*** Opening of SUPPLIED DATA ***

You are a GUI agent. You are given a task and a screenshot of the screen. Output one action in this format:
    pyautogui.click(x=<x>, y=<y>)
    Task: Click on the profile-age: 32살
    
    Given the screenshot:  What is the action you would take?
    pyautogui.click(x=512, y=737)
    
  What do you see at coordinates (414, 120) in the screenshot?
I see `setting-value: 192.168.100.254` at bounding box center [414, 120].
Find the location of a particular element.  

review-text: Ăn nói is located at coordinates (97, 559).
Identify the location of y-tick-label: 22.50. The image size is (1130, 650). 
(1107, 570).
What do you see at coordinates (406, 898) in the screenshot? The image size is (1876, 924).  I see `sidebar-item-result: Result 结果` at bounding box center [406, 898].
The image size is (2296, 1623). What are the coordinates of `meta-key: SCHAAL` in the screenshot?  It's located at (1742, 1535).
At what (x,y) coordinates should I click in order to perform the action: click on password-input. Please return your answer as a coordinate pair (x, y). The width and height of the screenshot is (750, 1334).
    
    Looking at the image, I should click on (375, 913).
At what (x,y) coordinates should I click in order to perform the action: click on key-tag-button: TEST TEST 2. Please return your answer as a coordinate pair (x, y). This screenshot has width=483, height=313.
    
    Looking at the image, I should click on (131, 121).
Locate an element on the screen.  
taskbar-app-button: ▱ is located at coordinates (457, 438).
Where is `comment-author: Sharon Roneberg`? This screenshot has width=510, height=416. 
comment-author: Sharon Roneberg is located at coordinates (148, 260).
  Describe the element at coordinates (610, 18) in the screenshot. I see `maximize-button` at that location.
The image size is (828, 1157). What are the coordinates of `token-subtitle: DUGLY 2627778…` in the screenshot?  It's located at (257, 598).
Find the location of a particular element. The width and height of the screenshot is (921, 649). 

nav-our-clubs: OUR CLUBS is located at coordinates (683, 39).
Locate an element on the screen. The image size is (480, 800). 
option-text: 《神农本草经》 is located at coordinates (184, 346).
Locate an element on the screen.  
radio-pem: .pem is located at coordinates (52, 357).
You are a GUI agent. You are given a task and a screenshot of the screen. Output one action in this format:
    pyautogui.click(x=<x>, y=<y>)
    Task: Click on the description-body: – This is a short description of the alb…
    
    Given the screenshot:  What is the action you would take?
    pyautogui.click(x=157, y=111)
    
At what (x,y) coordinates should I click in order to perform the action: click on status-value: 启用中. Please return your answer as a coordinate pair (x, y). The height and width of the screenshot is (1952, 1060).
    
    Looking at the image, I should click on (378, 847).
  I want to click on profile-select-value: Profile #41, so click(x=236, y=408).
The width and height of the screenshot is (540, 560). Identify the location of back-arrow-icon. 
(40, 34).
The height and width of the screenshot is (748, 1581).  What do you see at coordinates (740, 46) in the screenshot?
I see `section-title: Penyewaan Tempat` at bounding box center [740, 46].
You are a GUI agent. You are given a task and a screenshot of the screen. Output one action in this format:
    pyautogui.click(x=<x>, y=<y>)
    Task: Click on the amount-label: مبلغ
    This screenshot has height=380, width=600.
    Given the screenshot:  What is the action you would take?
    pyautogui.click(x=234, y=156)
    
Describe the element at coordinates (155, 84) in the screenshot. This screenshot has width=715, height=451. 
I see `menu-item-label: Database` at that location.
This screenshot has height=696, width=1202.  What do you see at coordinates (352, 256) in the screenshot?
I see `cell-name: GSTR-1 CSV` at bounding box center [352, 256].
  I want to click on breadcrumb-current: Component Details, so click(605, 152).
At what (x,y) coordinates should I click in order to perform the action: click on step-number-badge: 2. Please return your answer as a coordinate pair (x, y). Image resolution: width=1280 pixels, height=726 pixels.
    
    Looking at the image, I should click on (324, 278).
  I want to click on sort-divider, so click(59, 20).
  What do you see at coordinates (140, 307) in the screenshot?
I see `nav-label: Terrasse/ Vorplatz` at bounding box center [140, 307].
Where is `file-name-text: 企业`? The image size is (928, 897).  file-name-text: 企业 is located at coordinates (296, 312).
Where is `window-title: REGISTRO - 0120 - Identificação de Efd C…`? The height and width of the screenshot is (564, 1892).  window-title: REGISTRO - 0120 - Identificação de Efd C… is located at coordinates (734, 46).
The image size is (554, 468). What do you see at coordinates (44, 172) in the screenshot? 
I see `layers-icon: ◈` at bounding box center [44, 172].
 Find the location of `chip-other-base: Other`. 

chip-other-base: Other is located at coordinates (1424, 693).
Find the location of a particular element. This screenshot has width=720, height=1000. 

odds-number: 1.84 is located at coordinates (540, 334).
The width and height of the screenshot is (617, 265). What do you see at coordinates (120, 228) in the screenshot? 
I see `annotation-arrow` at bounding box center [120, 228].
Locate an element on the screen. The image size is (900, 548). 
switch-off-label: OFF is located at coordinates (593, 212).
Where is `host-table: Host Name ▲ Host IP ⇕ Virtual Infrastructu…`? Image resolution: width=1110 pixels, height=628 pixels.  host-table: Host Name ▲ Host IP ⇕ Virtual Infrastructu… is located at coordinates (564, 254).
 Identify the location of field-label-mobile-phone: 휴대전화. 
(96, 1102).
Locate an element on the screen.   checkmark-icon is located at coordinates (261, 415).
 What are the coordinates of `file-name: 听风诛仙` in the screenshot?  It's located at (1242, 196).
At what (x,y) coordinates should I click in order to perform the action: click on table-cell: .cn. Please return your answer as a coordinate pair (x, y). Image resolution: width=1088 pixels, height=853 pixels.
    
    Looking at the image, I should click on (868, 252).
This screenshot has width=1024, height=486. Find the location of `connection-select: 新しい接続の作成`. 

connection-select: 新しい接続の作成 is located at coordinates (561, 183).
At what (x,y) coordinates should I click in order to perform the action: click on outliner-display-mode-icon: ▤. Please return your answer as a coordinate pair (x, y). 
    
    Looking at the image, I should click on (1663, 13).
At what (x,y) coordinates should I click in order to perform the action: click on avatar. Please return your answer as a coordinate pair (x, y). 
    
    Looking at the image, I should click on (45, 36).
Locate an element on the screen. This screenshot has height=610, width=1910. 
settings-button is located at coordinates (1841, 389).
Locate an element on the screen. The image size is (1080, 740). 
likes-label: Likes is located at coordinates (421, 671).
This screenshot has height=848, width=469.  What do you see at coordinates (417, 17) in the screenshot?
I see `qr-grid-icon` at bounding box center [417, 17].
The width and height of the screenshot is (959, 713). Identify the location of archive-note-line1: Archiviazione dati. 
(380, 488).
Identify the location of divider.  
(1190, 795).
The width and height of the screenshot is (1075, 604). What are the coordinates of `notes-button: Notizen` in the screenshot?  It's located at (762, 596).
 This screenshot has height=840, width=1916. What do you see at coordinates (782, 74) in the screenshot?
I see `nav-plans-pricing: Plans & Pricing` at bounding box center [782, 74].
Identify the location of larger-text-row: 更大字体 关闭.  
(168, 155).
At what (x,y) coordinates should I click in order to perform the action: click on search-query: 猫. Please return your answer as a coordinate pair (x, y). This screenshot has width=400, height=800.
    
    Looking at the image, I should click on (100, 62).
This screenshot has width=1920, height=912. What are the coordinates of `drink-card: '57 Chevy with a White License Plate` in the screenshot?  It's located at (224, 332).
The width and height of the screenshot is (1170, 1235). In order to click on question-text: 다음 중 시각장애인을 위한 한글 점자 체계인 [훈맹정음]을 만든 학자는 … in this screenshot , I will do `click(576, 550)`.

*** Close of SUPPLIED DATA ***

◆ WORK REQUEST:
Render every line of the listing above as a JSON array of strings, one string per line, leaving out blank lines.

◆ YOUR RESPONSE:
[
  "You are a GUI agent. You are given a task and a screenshot of the screen. Output one action in this format:",
  "    pyautogui.click(x=<x>, y=<y>)",
  "    Task: Click on the profile-age: 32살",
  "    Given the screenshot:  What is the action you would take?",
  "    pyautogui.click(x=512, y=737)",
  "  What do you see at coordinates (414, 120) in the screenshot?",
  "I see `setting-value: 192.168.100.254` at bounding box center [414, 120].",
  "Find the location of a particular element.  ",
  "review-text: Ăn nói is located at coordinates (97, 559).",
  "Identify the location of y-tick-label: 22.50. The image size is (1130, 650). ",
  "(1107, 570).",
  "What do you see at coordinates (406, 898) in the screenshot? The image size is (1876, 924).  I see `sidebar-item-result: Result 结果` at bounding box center [406, 898].",
  "The image size is (2296, 1623). What are the coordinates of `meta-key: SCHAAL` in the screenshot?  It's located at (1742, 1535).",
  "At what (x,y) coordinates should I click in order to perform the action: click on password-input. Please return your answer as a coordinate pair (x, y). The width and height of the screenshot is (750, 1334).",
  "    Looking at the image, I should click on (375, 913).",
  "At what (x,y) coordinates should I click in order to perform the action: click on key-tag-button: TEST TEST 2. Please return your answer as a coordinate pair (x, y). This screenshot has width=483, height=313.",
  "    Looking at the image, I should click on (131, 121).",
  "Locate an element on the screen.  ",
  "taskbar-app-button: ▱ is located at coordinates (457, 438).",
  "Where is `comment-author: Sharon Roneberg`? This screenshot has width=510, height=416. ",
  "comment-author: Sharon Roneberg is located at coordinates (148, 260).",
  "  Describe the element at coordinates (610, 18) in the screenshot. I see `maximize-button` at that location.",
  "The image size is (828, 1157). What are the coordinates of `token-subtitle: DUGLY 2627778…` in the screenshot?  It's located at (257, 598).",
  "Find the location of a particular element. The width and height of the screenshot is (921, 649). ",
  "nav-our-clubs: OUR CLUBS is located at coordinates (683, 39).",
  "Locate an element on the screen. The image size is (480, 800). ",
  "option-text: 《神农本草经》 is located at coordinates (184, 346).",
  "Locate an element on the screen.  ",
  "radio-pem: .pem is located at coordinates (52, 357).",
  "You are a GUI agent. You are given a task and a screenshot of the screen. Output one action in this format:",
  "    pyautogui.click(x=<x>, y=<y>)",
  "    Task: Click on the description-body: – This is a short description of the alb…",
  "    Given the screenshot:  What is the action you would take?",
  "    pyautogui.click(x=157, y=111)",
  "At what (x,y) coordinates should I click in order to perform the action: click on status-value: 启用中. Please return your answer as a coordinate pair (x, y). The height and width of the screenshot is (1952, 1060).",
  "    Looking at the image, I should click on (378, 847).",
  "  I want to click on profile-select-value: Profile #41, so click(x=236, y=408).",
  "The width and height of the screenshot is (540, 560). Identify the location of back-arrow-icon. ",
  "(40, 34).",
  "The height and width of the screenshot is (748, 1581).  What do you see at coordinates (740, 46) in the screenshot?",
  "I see `section-title: Penyewaan Tempat` at bounding box center [740, 46].",
  "You are a GUI agent. You are given a task and a screenshot of the screen. Output one action in this format:",
  "    pyautogui.click(x=<x>, y=<y>)",
  "    Task: Click on the amount-label: مبلغ",
  "    This screenshot has height=380, width=600.",
  "    Given the screenshot:  What is the action you would take?",
  "    pyautogui.click(x=234, y=156)",
  "Describe the element at coordinates (155, 84) in the screenshot. This screenshot has width=715, height=451. ",
  "I see `menu-item-label: Database` at that location.",
  "This screenshot has height=696, width=1202.  What do you see at coordinates (352, 256) in the screenshot?",
  "I see `cell-name: GSTR-1 CSV` at bounding box center [352, 256].",
  "  I want to click on breadcrumb-current: Component Details, so click(605, 152).",
  "At what (x,y) coordinates should I click in order to perform the action: click on step-number-badge: 2. Please return your answer as a coordinate pair (x, y). Image resolution: width=1280 pixels, height=726 pixels.",
  "    Looking at the image, I should click on (324, 278).",
  "  I want to click on sort-divider, so click(59, 20).",
  "  What do you see at coordinates (140, 307) in the screenshot?",
  "I see `nav-label: Terrasse/ Vorplatz` at bounding box center [140, 307].",
  "Where is `file-name-text: 企业`? The image size is (928, 897).  file-name-text: 企业 is located at coordinates (296, 312).",
  "Where is `window-title: REGISTRO - 0120 - Identificação de Efd C…`? The height and width of the screenshot is (564, 1892).  window-title: REGISTRO - 0120 - Identificação de Efd C… is located at coordinates (734, 46).",
  "The image size is (554, 468). What do you see at coordinates (44, 172) in the screenshot? ",
  "I see `layers-icon: ◈` at bounding box center [44, 172].",
  " Find the location of `chip-other-base: Other`. ",
  "chip-other-base: Other is located at coordinates (1424, 693).",
  "Find the location of a particular element. This screenshot has width=720, height=1000. ",
  "odds-number: 1.84 is located at coordinates (540, 334).",
  "The width and height of the screenshot is (617, 265). What do you see at coordinates (120, 228) in the screenshot? ",
  "I see `annotation-arrow` at bounding box center [120, 228].",
  "Locate an element on the screen. The image size is (900, 548). ",
  "switch-off-label: OFF is located at coordinates (593, 212).",
  "Where is `host-table: Host Name ▲ Host IP ⇕ Virtual Infrastructu…`? Image resolution: width=1110 pixels, height=628 pixels.  host-table: Host Name ▲ Host IP ⇕ Virtual Infrastructu… is located at coordinates (564, 254).",
  " Identify the location of field-label-mobile-phone: 휴대전화. ",
  "(96, 1102).",
  "Locate an element on the screen.   checkmark-icon is located at coordinates (261, 415).",
  " What are the coordinates of `file-name: 听风诛仙` in the screenshot?  It's located at (1242, 196).",
  "At what (x,y) coordinates should I click in order to perform the action: click on table-cell: .cn. Please return your answer as a coordinate pair (x, y). Image resolution: width=1088 pixels, height=853 pixels.",
  "    Looking at the image, I should click on (868, 252).",
  "This screenshot has width=1024, height=486. Find the location of `connection-select: 新しい接続の作成`. ",
  "connection-select: 新しい接続の作成 is located at coordinates (561, 183).",
  "At what (x,y) coordinates should I click in order to perform the action: click on outliner-display-mode-icon: ▤. Please return your answer as a coordinate pair (x, y). ",
  "    Looking at the image, I should click on (1663, 13).",
  "At what (x,y) coordinates should I click in order to perform the action: click on avatar. Please return your answer as a coordinate pair (x, y). ",
  "    Looking at the image, I should click on (45, 36).",
  "Locate an element on the screen. This screenshot has height=610, width=1910. ",
  "settings-button is located at coordinates (1841, 389).",
  "Locate an element on the screen. The image size is (1080, 740). ",
  "likes-label: Likes is located at coordinates (421, 671).",
  "This screenshot has height=848, width=469.  What do you see at coordinates (417, 17) in the screenshot?",
  "I see `qr-grid-icon` at bounding box center [417, 17].",
  "The width and height of the screenshot is (959, 713). Identify the location of archive-note-line1: Archiviazione dati. ",
  "(380, 488).",
  "Identify the location of divider.  ",
  "(1190, 795).",
  "The width and height of the screenshot is (1075, 604). What are the coordinates of `notes-button: Notizen` in the screenshot?  It's located at (762, 596).",
  " This screenshot has height=840, width=1916. What do you see at coordinates (782, 74) in the screenshot?",
  "I see `nav-plans-pricing: Plans & Pricing` at bounding box center [782, 74].",
  "Identify the location of larger-text-row: 更大字体 关闭.  ",
  "(168, 155).",
  "At what (x,y) coordinates should I click in order to perform the action: click on search-query: 猫. Please return your answer as a coordinate pair (x, y). This screenshot has width=400, height=800.",
  "    Looking at the image, I should click on (100, 62).",
  "This screenshot has width=1920, height=912. What are the coordinates of `drink-card: '57 Chevy with a White License Plate` in the screenshot?  It's located at (224, 332).",
  "The width and height of the screenshot is (1170, 1235). In order to click on question-text: 다음 중 시각장애인을 위한 한글 점자 체계인 [훈맹정음]을 만든 학자는 … in this screenshot , I will do `click(576, 550)`."
]